Threading Together Time, Space, and Emotion with Music:
An Interview with Film and Television Composer Jeff Russo
Abstract
In 1993, American guitarist, songwriter, and composer Jeff Russo co-founded the Grammy-nominated rock band Tonic. During the band's four-year hiatus between 2004-2008, Russo discovered his interest in composing music for pre-written narrative stories in film and television. His first opportunity was Noah Hawley's crime drama series The Unusuals (2009). Since, Russo has composed the music for all five seasons of Hawley's Fargo (2014-present) as well as Hawley's psychological feature film, Lucy in the Sky (2019). Russo has also struck up a collaborative relationship with writer and director Steve Zaillian, composing the score for the crime miniseries The Night Of (2016), and the Netflix limited series, Ripley (2024), an adaptation of Patricia Highsmith's 1955 psychological thriller, The Talented Mr Ripley.
Russo has scored a diverse collection of stories, from crime to sci-fi, black comedy to action thrillers. His works include Star Trek: Discovery (2021-present), Picard (2020-23), Peter Berg's espionage action-thriller Mile 22 (2018), Craig William Macneill's biographical thriller Lizzie (2018), and Nick Tomnay's delightfully dark comedy, What You Wish For(2023), about a chef with gambling debts who assumes the identity of a friend, only to find himself asked to procure an unusual menu for an exclusive dinner party.

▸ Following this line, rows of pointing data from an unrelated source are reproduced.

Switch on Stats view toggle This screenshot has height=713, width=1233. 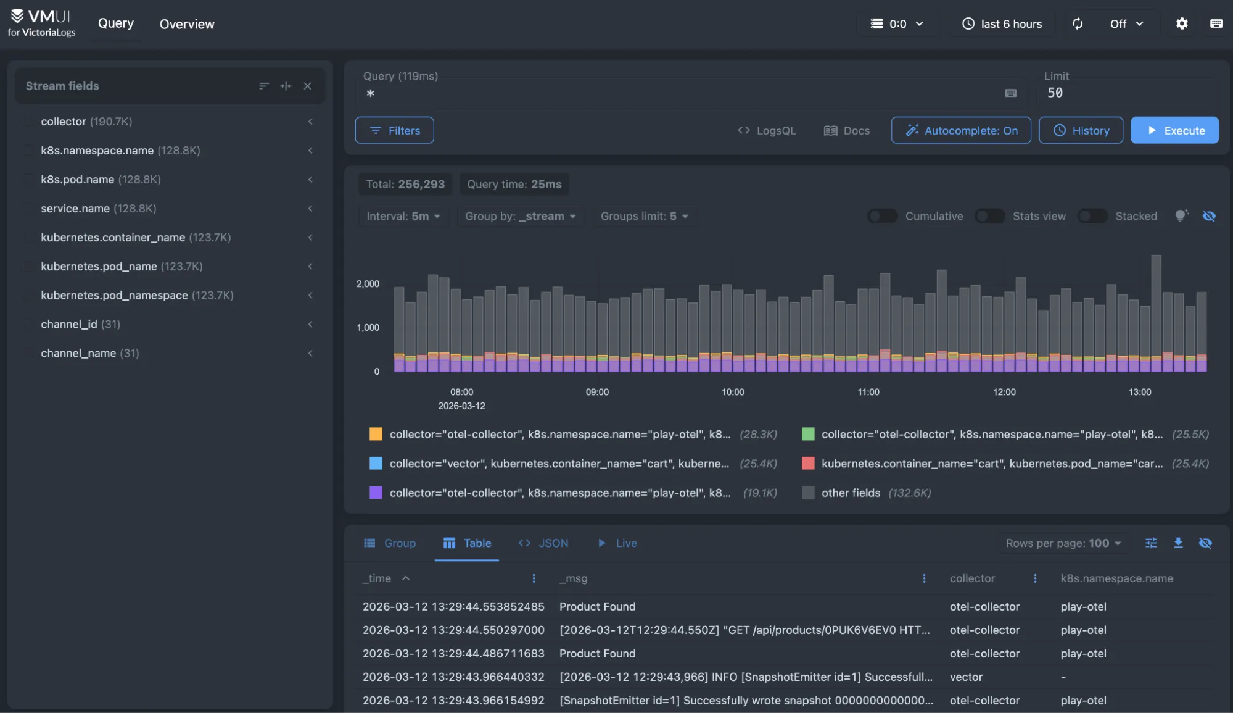(989, 216)
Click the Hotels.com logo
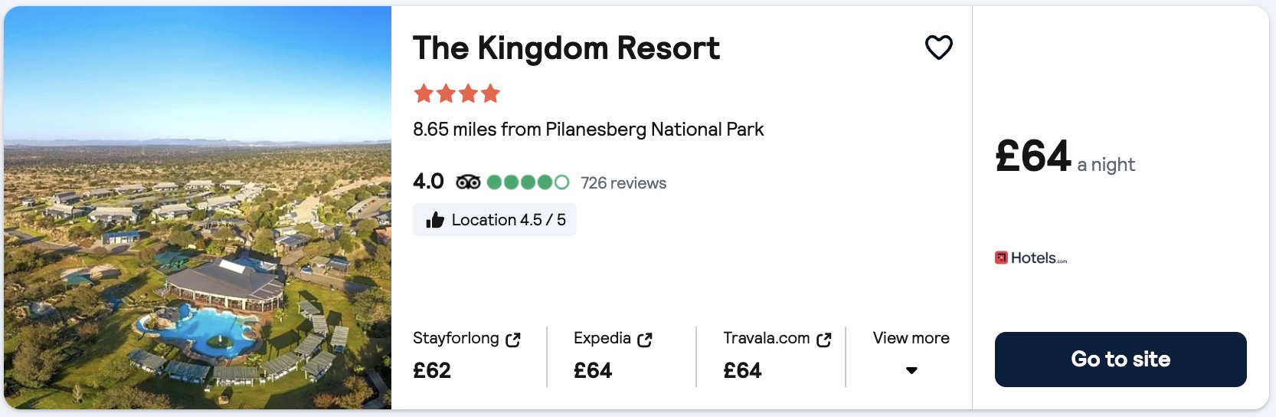Screen dimensions: 1276x417 tap(1031, 258)
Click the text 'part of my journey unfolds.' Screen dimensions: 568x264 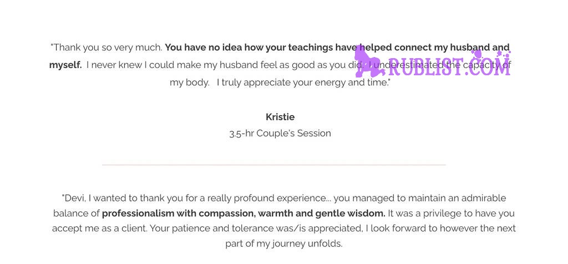pyautogui.click(x=283, y=244)
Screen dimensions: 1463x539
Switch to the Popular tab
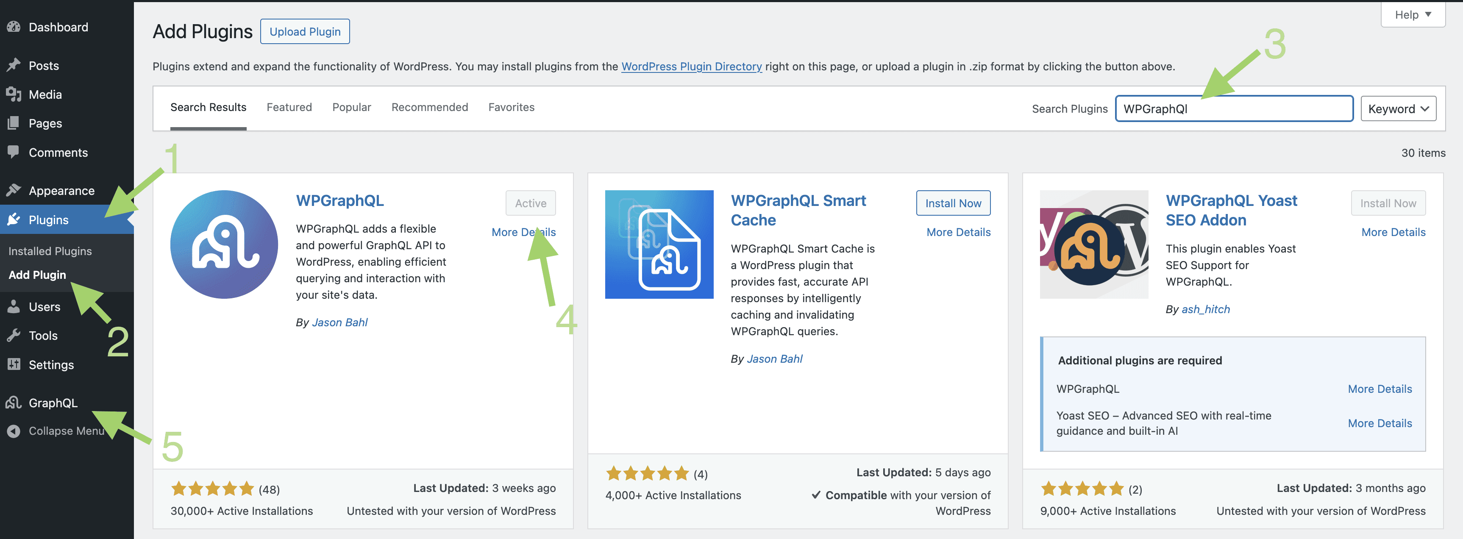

Speaking with MSJ, Russo acknowledges the difficulty of discussing music given its subjectivity. The conversation is not difficult. Instead, what becomes apparent is the limitations of words to explain how music makes us feel. It can be described, but there's something evasive and ambivalent about this description. We're left searching for a fuller way to verbally and intellectually articulate what it is that music makes us feel.
Two of today's prominent composers, John Williams and Hans Zimmer, shape the conversation about the role of music in storytelling. Russo identifies some fascinating contradictions in how we can compare the pair. It becomes apparent that Russo understands the process of composing music is the pursuit of connection and, for viewers, the subliminal manipulation of music is intrinsic to the emotional connection. This idea of connection is a recurring theme that he returns to when he discusses sublimating the experiences of characters in his own process for Fargo, Picard and Ripley.